Other no votes included North Kent councillors Joe Faas and Jamie McGrail, Wallaceburg Coun. Carmen McGregor and East Kent councillors Steve Pinsonneault and John Wright.

Faas, McGrail and Pinsonneault spoke out strongly against a proposal that could result in the closure of municipal centres.

Pinsonneault said the recommendations create an “us versus them” rift between rural and urban Chatham-Kent and leaves seniors and people without computers behind.

He called the municipality’s spending on ServiceOntario small compared to what it spends on assets such as the CASO Trail and the Capitol Theatre, adding the municipality spends money on those “without batting an eyelash.”

Faas said the estimated $40,000 in savings seems “very minimal.

“It’s small potatoes in comparison with the benefit ServiceOntario provides to these communities,” he said, adding, “the public has spoken” through the many deputations.

However, Chatham-Kent communities will not be left without face-to-face services even if municipal centres are closed.
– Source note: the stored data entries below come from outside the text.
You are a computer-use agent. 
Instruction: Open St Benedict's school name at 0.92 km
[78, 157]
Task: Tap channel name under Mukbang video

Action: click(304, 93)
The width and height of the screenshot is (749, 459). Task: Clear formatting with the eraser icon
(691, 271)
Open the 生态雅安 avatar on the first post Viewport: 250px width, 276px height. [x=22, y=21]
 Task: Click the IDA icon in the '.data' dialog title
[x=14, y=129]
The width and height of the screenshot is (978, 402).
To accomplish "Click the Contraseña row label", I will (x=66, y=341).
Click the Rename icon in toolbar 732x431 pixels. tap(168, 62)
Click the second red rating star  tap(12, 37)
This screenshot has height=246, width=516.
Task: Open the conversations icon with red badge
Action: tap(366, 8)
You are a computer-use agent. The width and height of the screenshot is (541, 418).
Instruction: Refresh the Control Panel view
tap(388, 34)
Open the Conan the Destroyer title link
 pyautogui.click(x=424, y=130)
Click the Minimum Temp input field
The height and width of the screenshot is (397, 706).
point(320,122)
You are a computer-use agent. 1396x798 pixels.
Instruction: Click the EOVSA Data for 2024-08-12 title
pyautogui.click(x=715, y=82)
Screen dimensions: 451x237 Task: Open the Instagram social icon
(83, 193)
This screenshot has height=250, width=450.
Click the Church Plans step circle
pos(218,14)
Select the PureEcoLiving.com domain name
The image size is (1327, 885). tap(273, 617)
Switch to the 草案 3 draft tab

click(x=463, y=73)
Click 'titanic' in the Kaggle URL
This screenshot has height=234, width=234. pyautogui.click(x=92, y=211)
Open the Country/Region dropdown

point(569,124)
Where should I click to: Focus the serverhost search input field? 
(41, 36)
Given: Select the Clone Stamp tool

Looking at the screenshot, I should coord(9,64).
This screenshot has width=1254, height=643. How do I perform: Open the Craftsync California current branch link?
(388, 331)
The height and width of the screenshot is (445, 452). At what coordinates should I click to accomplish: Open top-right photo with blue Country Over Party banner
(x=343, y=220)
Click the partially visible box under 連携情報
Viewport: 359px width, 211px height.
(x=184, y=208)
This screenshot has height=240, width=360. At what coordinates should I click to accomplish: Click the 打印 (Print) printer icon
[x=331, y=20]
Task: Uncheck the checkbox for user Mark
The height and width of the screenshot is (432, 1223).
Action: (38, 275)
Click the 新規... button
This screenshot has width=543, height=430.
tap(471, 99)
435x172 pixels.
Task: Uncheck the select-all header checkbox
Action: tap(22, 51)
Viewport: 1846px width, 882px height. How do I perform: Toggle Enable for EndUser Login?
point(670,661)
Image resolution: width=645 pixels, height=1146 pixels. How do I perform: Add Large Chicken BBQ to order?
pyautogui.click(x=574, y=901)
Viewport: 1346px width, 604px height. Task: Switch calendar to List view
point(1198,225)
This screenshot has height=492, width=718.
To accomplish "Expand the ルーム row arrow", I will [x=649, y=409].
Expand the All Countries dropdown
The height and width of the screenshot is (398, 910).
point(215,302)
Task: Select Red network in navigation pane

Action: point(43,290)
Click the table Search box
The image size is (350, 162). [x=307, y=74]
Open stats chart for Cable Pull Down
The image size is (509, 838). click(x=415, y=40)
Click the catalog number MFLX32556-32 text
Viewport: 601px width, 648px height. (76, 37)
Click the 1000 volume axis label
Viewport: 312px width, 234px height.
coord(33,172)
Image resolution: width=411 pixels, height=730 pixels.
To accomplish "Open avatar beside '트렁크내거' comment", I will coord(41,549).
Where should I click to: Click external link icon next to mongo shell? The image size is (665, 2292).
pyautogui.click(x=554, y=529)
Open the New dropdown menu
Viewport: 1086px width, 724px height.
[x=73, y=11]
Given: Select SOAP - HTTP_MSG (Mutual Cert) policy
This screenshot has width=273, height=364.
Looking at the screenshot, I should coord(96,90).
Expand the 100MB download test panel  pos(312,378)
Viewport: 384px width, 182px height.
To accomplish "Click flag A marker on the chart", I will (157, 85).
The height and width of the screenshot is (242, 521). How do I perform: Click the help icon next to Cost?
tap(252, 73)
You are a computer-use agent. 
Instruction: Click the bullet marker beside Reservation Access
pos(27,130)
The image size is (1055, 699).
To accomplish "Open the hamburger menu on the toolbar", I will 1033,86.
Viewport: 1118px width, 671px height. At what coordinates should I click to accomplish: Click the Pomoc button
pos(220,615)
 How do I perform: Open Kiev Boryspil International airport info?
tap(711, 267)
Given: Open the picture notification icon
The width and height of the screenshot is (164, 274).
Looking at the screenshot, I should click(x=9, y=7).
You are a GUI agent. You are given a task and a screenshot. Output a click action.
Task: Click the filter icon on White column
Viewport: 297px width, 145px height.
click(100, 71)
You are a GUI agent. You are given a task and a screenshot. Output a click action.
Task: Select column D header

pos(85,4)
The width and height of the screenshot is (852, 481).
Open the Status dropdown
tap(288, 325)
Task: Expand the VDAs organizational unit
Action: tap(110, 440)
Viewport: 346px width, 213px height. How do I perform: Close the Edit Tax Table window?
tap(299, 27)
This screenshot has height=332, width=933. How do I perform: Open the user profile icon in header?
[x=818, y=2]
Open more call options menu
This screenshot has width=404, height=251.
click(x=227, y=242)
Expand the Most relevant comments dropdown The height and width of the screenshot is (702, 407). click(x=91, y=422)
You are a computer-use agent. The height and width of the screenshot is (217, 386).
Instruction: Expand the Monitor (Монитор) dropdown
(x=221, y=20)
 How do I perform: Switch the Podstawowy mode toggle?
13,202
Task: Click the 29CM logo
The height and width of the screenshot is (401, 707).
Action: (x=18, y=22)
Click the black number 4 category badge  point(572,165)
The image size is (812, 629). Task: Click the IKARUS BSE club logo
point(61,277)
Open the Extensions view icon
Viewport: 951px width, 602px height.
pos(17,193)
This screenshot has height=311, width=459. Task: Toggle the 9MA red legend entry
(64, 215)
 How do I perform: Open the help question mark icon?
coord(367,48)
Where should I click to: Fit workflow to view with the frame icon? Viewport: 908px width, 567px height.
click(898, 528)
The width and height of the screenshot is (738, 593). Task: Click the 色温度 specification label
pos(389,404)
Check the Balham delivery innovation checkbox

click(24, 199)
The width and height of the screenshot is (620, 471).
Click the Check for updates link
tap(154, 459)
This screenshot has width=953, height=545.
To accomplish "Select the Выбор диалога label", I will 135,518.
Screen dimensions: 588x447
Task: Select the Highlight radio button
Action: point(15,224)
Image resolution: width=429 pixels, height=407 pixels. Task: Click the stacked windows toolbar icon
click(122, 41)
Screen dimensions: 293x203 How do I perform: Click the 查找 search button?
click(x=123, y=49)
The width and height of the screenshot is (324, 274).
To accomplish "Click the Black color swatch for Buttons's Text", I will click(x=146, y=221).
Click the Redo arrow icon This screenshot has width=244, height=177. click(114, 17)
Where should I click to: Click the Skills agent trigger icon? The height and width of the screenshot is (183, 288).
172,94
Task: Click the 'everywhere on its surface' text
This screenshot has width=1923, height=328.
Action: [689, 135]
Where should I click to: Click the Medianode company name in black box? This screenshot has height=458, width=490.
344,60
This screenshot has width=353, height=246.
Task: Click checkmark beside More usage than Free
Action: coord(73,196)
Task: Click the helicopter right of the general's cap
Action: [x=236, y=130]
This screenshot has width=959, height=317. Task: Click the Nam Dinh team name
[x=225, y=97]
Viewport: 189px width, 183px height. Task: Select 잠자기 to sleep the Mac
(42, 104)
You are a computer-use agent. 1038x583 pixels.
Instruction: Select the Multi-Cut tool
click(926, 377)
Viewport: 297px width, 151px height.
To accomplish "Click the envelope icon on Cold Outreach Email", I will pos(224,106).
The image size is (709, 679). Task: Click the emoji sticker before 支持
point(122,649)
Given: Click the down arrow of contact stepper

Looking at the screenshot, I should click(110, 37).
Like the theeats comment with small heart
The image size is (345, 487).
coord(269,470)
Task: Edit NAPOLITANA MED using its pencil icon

Following an amendment from West Kent Coun. Melissa Harrigan, council agreed there should be an in-person presence in communities where service centres are closed. Municipal help desks could be located in alternative spaces such as the libraries or arenas.

Council was in agreement that more services need to be digitized and directed administration to develop a sign-in portal to offer services online and to come up with an education plan to help citizens transition to the online process.

Several councillors agreed that it will take time before everyone is comfortable, or able to use digitized services.

Harrigan said it will be a “few more decades” before everyone is comfortable using digitized service, adding a face-to-face presence needs to be maintained.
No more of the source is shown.